AMP CI Reports

NZ Cash, Bonds underperform while Equities outperform
AMPCI reports on its three NZ funds

New Zealand Cash Fund

Over the 31 March 2006 to 31 March 2007 period, indicators continued to suggest that the economy remained in good health with a buoyant housing market and strong domestic demand. This was of some concern to the Reserve Bank of New Zealand (RBNZ), given it had been relying on a slower economy to help bring inflation down. Hence, the RBNZ not only left the OCR at 7.25% for all of 2006, but also increased it 25 basis points (bps) to 7.50% in March 2007 and indicated that further tightening may be required.

The benchmark, the NZX Bill Index, returned 7.8% for the year compared to the Fund which underperformed, returning 7.7%. Several times the portfolio was positioned to benefit from the expected end of the monetary policy tightening.

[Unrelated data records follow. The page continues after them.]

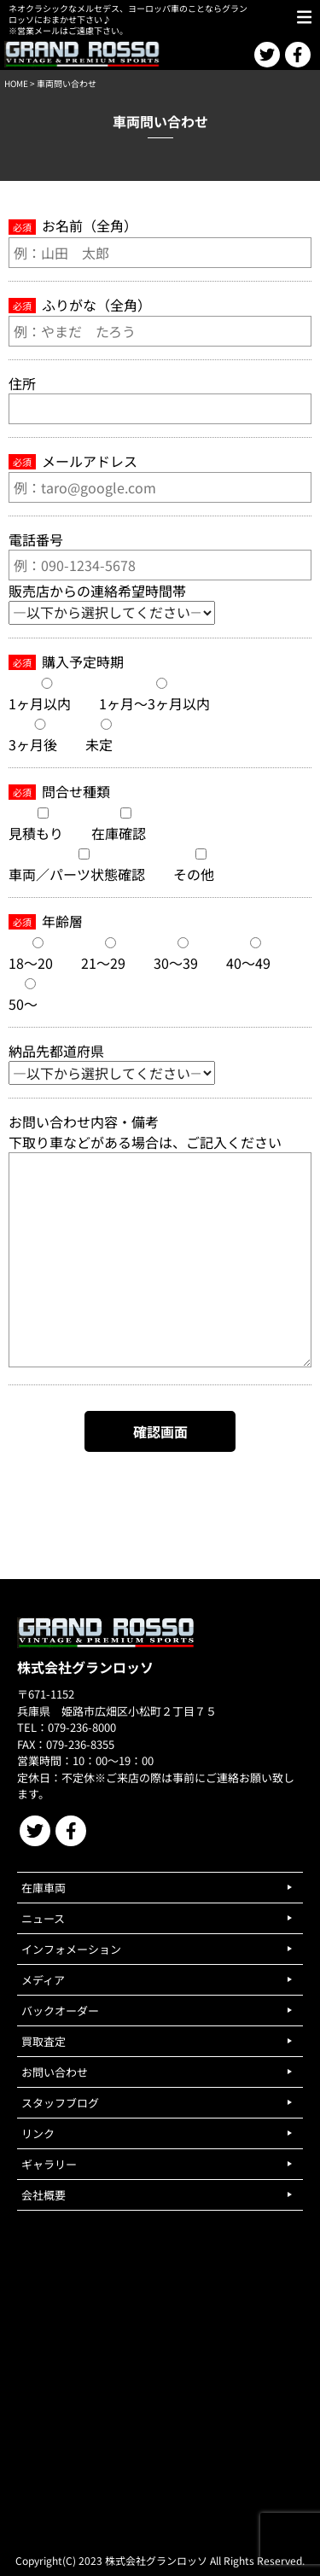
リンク (38, 2133)
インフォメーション (71, 1949)
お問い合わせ (54, 2072)
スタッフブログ (60, 2103)
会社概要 (43, 2195)
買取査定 (43, 2041)
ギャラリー (49, 2164)
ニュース (43, 1918)
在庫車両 (43, 1888)
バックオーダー (60, 2010)
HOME (16, 83)
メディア (43, 1980)
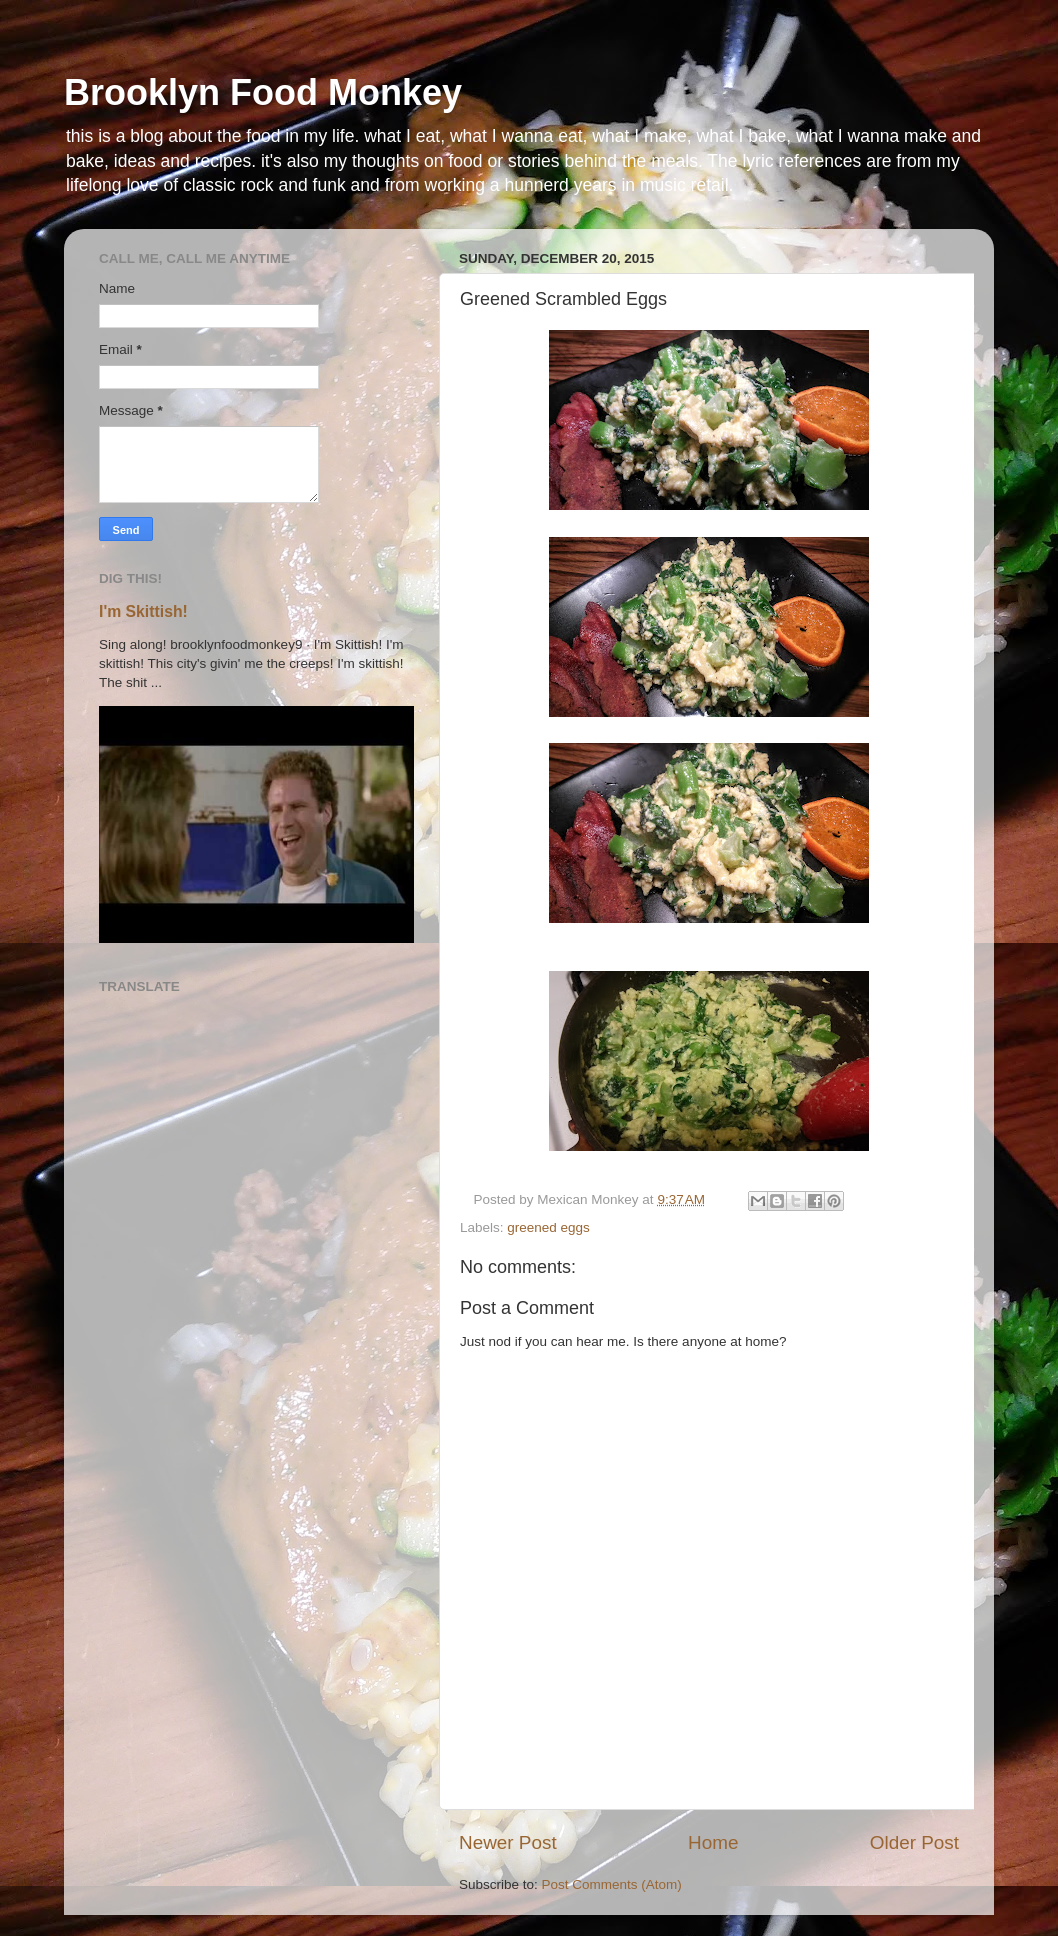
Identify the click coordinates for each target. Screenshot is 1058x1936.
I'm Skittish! (143, 611)
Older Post (914, 1842)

This process has taken longer than expected, largely due to the continued strength in the housing sector. At 7.75% (from 26 April 2007), we believe the rate rises are either over or, at most, one rise away from completing this cycle’s tightening. The Manager is locking in these higher rates for terms longer than index, which should add value through the rest of 2007.

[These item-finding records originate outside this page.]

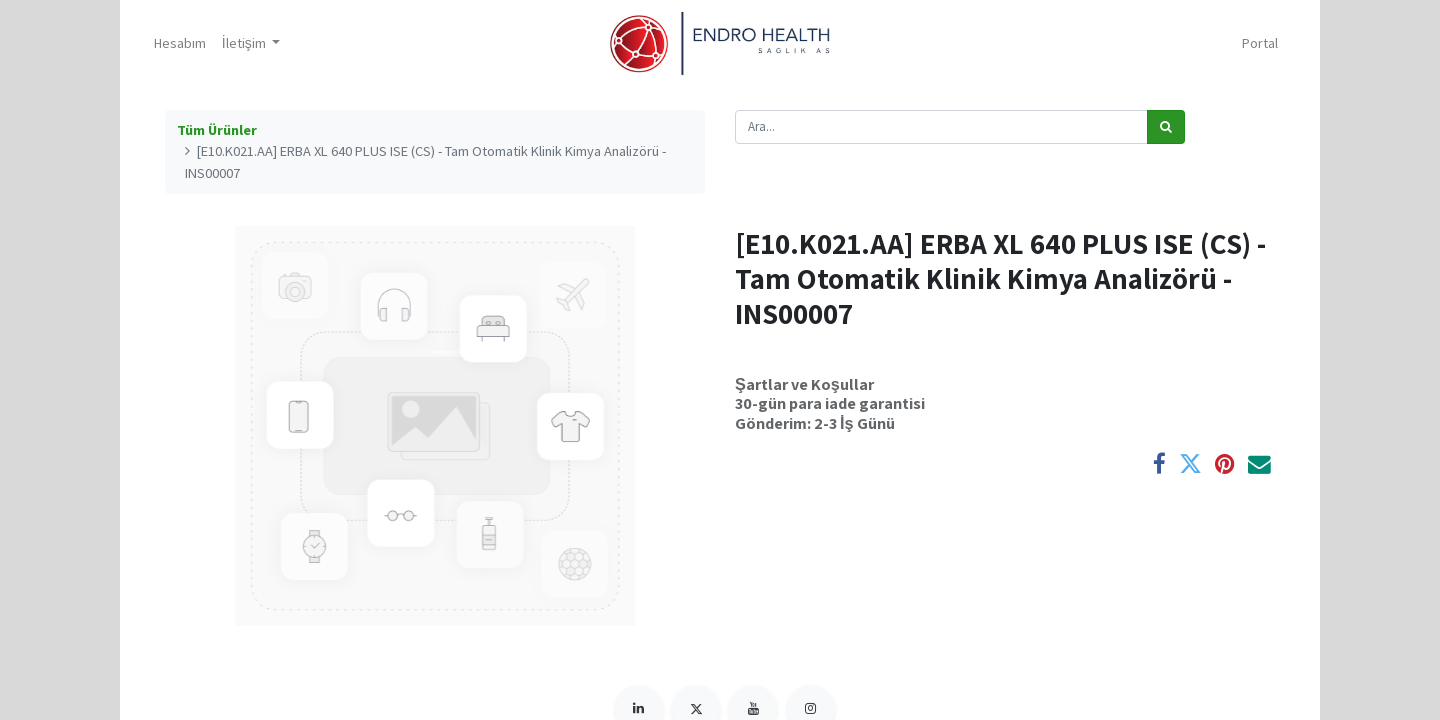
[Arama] (1166, 127)
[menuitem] (185, 43)
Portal (1255, 43)
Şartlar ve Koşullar (804, 384)
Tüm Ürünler (217, 130)
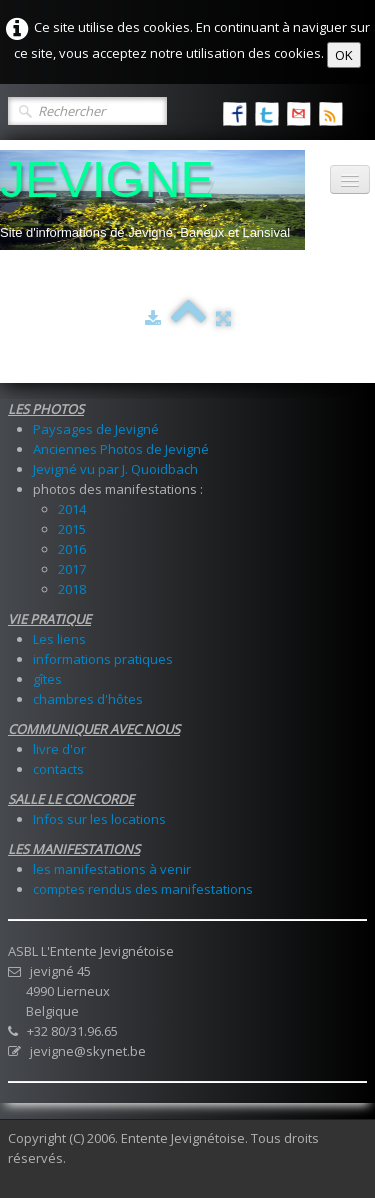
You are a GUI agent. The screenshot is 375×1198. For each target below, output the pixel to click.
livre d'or (59, 749)
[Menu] (350, 179)
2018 (72, 589)
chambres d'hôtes (88, 699)
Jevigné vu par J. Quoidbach (115, 469)
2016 (72, 549)
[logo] (152, 200)
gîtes (47, 679)
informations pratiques (103, 659)
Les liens (59, 639)
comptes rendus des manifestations (143, 889)
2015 (72, 529)
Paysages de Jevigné (96, 429)
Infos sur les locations (99, 819)
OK (344, 55)
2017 (72, 569)
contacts (58, 769)
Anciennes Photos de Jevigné (121, 449)
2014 (72, 509)
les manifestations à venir (112, 869)
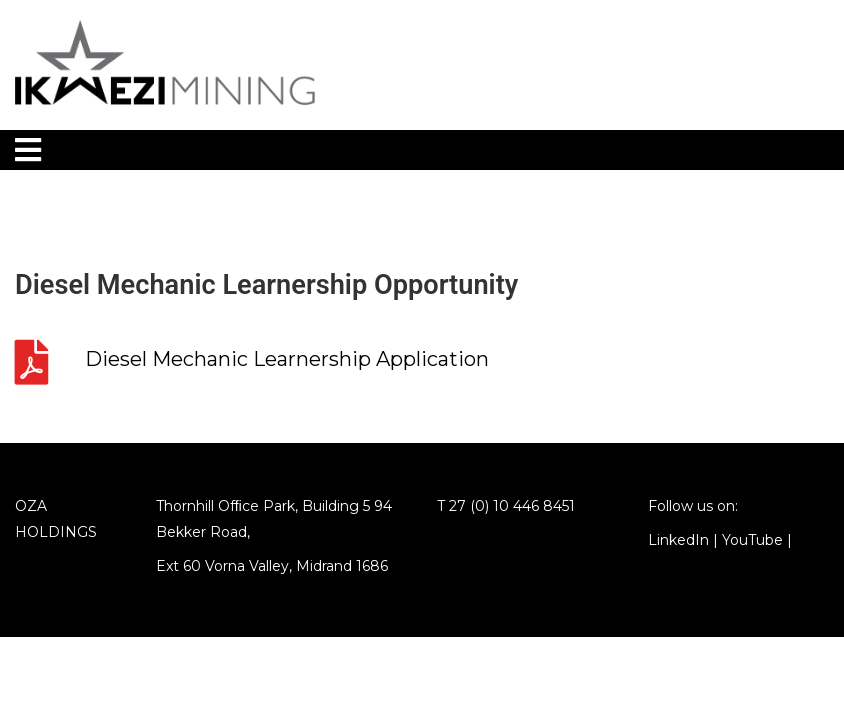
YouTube (752, 540)
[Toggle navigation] (28, 150)
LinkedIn (678, 540)
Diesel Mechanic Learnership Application (287, 359)
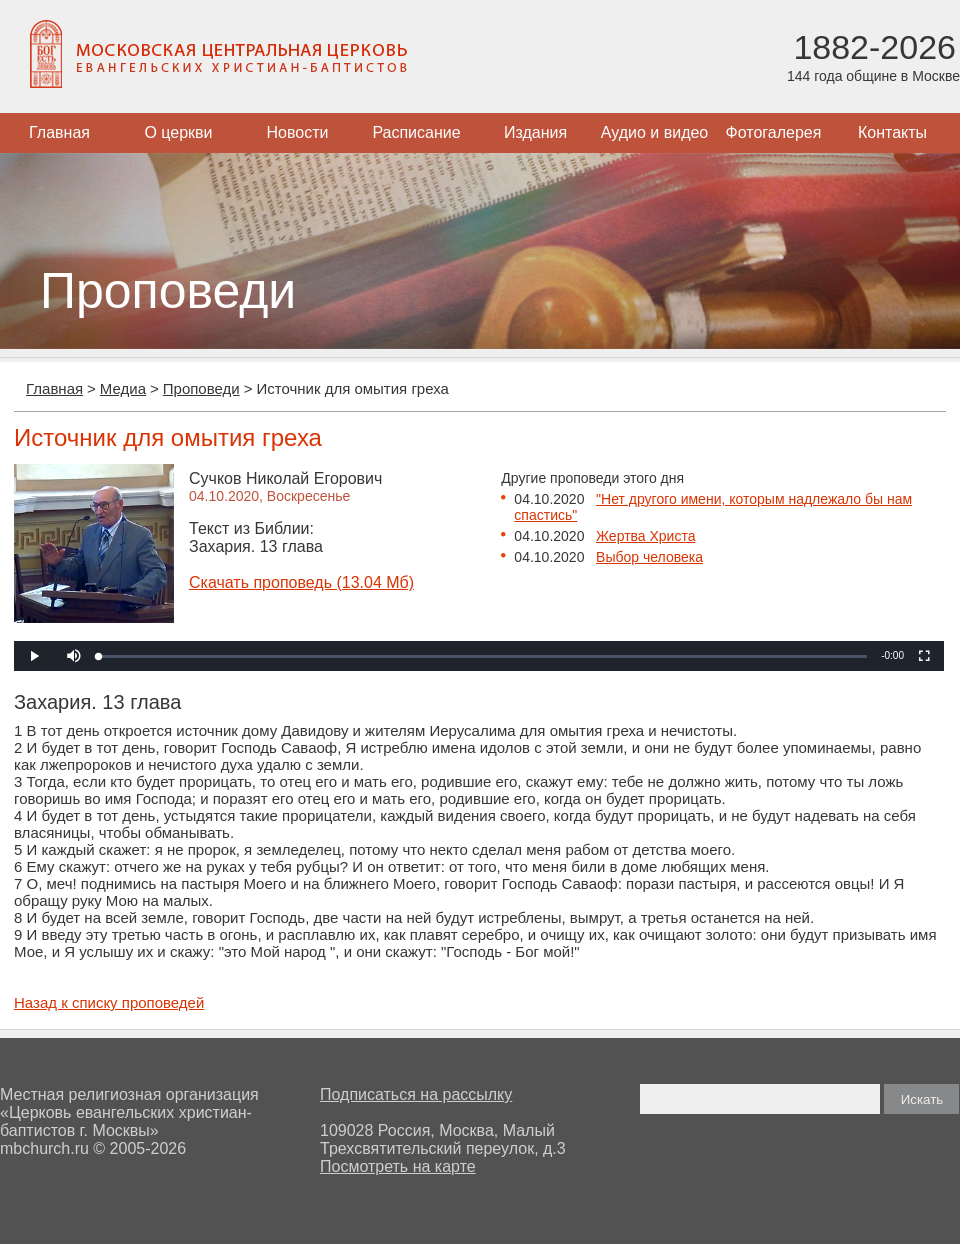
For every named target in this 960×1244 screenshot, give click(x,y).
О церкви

The Fund returned 7.3% and 6.7% over the three- and five-year periods respectively, outperforming the benchmark by 10 bps in both cases.

New Zealand Bonds Fund

Bond returns were relatively low in New Zealand over the past year. This mainly reflected low running yields and also some capital losses as yields rose modestly.

The benchmark for the Fund, the NZX NZ Government Stock Gross Return Index, returned 3.8% while the Fund returned 3.7%. The strong housing market has been a significant drag on fixed interest performance. With floating mortgage rates significantly higher than fixed rates, the majority of borrowing is occurring for terms of two years or longer. This puts strain on the gap between government rates and bank (or ‘swap’) rates. Bank rates move higher as banks borrow for terms to match their mortgage lending. This activity causes any non-government securities in your portfolio to underperform government securities. Around half the assets in your portfolio are in non-government securities.

The Fund returned 5.3% and 6.8% for the three- and five-year periods respectively outperforming the benchmark, which returned 5.1% for the three-year period and 6.4% over five years.


New Zealand Equities Fund

During 2006, New Zealand shares yet again managed to come in way ahead of most investors’ expectations. This was partly due to a wave of merger and acquisition activity, but also because of supportive equity markets globally and because company profits did not deteriorate too much given the relatively mild economic slowdown. New Zealand shares started 2007 a little slower, with New Zealand being one of the worst performing developed markets with disappointing earnings and earnings guidance hindering performance.

The Fund returned 24.7% for the year, outperforming the benchmark (the NZX 50 Gross Index) by 11.7 percentage points, which returned 13%.The portfolio benefited from overweight positions in Rakon, Gulliver’s Travel and the Warehouse Group and an underweight position in Telecom New Zealand.

Over the three-year period, the Fund returned 24.7% while the benchmark returned 17.7%, and over the five-year period, the Fund returned 20.5% outperforming the benchmark at 16.0%.